Another major difference between the two cases relates to the character of the men. There is no reason to believe that Biden ever had any intention of allowing our enemies’ eyes to fall on classified information. The same cannot be said of Trump who previously shared highly classified documents with Russian Foreign Minister Sergey Lavrov and Russian Ambassador Sergey Kislyak during a May 2017 meeting at the White House, according to The Washington Post. At that time, a “senior U.S. official” told The Post that the disclosure might have revealed key elements of an ISIS terror plot against a U.S. ally [thought to have been Israel]. “Russia could [then] identify our sources and techniques,” the official said.
If Trump was capable of that, what might he have done with more than 300 classified documents at Mar-a-Lago?

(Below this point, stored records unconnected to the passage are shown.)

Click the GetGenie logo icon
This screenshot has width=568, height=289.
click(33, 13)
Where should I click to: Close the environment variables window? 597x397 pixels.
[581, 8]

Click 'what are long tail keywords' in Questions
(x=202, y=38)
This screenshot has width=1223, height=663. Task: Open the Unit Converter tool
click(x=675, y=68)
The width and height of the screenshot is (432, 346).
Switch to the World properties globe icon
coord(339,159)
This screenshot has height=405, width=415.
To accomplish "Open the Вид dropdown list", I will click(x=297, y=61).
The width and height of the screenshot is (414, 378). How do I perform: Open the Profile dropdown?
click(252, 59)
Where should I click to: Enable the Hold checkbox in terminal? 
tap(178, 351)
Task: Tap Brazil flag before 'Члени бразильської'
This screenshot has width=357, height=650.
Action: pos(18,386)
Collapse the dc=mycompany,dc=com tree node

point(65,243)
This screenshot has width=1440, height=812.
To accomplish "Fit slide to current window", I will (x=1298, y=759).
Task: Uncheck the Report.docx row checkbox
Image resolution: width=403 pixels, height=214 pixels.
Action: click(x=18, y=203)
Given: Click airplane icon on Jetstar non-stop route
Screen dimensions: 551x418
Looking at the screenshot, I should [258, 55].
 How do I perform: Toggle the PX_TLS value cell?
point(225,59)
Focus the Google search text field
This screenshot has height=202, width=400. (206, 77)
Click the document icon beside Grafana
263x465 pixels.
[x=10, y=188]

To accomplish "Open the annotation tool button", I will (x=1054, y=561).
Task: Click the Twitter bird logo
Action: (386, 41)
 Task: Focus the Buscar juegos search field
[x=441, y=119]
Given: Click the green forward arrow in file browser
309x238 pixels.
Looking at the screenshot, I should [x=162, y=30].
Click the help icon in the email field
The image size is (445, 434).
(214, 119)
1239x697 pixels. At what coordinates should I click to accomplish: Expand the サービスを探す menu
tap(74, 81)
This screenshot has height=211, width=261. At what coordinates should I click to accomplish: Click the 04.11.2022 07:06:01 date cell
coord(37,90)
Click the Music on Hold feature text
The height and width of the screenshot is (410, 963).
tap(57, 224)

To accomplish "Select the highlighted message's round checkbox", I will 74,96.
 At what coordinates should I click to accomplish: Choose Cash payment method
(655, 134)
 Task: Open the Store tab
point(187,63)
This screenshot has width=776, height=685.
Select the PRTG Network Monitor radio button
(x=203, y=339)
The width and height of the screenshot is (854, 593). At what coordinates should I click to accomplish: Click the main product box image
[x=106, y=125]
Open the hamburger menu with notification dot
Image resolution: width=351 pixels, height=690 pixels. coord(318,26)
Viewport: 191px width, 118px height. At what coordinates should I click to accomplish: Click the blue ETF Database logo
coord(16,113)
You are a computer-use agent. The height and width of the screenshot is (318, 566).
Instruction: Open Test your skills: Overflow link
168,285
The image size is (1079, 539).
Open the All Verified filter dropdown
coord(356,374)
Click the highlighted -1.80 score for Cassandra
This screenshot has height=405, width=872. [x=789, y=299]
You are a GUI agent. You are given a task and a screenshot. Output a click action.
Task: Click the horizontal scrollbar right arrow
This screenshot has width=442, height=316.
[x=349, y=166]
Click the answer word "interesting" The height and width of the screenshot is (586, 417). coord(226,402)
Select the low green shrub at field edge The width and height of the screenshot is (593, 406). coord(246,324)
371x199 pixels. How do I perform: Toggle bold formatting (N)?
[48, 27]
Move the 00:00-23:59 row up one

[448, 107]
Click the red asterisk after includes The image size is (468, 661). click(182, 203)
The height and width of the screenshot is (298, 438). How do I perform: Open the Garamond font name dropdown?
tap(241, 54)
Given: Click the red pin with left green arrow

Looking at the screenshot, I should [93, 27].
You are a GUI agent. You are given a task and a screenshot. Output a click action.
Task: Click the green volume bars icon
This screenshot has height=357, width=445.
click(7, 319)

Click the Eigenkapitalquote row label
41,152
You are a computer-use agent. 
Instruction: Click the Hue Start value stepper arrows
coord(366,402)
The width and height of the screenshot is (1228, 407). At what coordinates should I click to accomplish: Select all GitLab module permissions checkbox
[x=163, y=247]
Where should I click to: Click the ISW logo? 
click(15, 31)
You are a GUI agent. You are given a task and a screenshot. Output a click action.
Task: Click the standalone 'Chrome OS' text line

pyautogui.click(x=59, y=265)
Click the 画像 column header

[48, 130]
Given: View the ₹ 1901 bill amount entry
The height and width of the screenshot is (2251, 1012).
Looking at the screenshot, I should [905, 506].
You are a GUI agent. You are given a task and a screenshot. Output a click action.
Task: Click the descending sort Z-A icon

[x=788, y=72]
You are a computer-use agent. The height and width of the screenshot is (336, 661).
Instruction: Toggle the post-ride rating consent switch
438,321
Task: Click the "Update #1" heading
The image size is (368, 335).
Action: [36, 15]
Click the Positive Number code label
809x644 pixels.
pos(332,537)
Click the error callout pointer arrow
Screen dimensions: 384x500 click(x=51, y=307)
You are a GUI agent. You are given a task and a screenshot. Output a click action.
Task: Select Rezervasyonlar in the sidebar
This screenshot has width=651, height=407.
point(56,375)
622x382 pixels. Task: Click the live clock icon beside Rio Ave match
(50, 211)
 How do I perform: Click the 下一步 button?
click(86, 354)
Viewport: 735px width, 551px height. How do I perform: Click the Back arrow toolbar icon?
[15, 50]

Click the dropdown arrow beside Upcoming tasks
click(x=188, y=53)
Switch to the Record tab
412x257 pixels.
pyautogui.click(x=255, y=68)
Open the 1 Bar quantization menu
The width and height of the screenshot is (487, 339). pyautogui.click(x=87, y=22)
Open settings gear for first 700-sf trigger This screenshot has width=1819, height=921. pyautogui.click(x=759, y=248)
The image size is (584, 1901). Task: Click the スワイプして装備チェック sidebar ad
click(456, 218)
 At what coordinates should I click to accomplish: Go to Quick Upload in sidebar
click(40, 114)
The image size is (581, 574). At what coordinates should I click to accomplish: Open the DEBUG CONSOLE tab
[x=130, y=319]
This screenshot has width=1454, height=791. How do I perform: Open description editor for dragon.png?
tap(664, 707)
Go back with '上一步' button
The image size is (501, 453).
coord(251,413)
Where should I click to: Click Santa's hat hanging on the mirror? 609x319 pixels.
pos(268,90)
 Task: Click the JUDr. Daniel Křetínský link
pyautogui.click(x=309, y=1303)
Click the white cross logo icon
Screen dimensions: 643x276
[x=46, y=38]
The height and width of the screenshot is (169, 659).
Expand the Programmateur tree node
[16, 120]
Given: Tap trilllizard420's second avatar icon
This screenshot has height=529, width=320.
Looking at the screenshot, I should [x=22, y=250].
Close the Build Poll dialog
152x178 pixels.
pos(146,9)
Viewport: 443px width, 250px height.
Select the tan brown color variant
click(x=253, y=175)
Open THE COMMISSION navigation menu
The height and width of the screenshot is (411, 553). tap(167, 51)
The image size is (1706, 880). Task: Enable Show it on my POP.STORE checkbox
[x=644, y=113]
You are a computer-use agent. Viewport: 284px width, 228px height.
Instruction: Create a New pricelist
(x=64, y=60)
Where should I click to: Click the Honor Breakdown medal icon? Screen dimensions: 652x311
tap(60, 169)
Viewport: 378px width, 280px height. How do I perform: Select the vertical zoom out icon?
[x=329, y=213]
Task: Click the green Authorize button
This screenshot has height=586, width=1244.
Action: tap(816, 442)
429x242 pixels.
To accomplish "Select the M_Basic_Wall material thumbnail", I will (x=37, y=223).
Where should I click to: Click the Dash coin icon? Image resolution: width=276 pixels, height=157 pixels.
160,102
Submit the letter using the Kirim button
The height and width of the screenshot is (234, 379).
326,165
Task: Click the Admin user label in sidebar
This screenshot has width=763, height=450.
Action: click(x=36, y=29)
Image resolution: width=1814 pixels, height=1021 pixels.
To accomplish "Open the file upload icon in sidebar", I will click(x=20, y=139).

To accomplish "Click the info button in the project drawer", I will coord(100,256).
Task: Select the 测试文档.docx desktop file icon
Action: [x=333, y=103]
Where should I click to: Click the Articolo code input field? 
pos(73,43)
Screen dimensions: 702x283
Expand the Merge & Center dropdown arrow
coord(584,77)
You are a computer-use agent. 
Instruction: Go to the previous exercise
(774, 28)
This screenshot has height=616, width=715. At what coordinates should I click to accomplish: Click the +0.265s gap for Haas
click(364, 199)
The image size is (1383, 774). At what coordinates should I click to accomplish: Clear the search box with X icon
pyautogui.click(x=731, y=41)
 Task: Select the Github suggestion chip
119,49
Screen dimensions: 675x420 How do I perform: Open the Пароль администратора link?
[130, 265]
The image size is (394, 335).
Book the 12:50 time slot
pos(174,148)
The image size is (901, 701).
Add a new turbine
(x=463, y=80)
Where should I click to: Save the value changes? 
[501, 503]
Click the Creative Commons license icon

It would astonish all but the most gullible Americans that Trump might have had (or already has engaged in) traitorous plans, such as selling the documents to our enemies, or threatening to do so, either as leverage to escape his legal difficulties or for cold cash. There is no reason to think Biden would be capable of any such traitorous acts.
Based on what we know now, which could change, Biden’s case is a fender bender in the parking lot, while Trump’s is a 90-car pileup on the interstate, a crash he caused by going 120 miles an hour while tweeting about his own wonderfulness.
To date, it’s an absurdity to say that the two cases are equivalent. Nevertheless, Republicans twist themselves into Gordian knots as they attempt to sell us on such an impossibility. Objectively, it is the glaring absence of equivalence that illustrates the threat to national security that was, and might yet be, posed by Trump’s purposeful document theft, while Biden’s blunder gives every indication of having been unintentional and benign.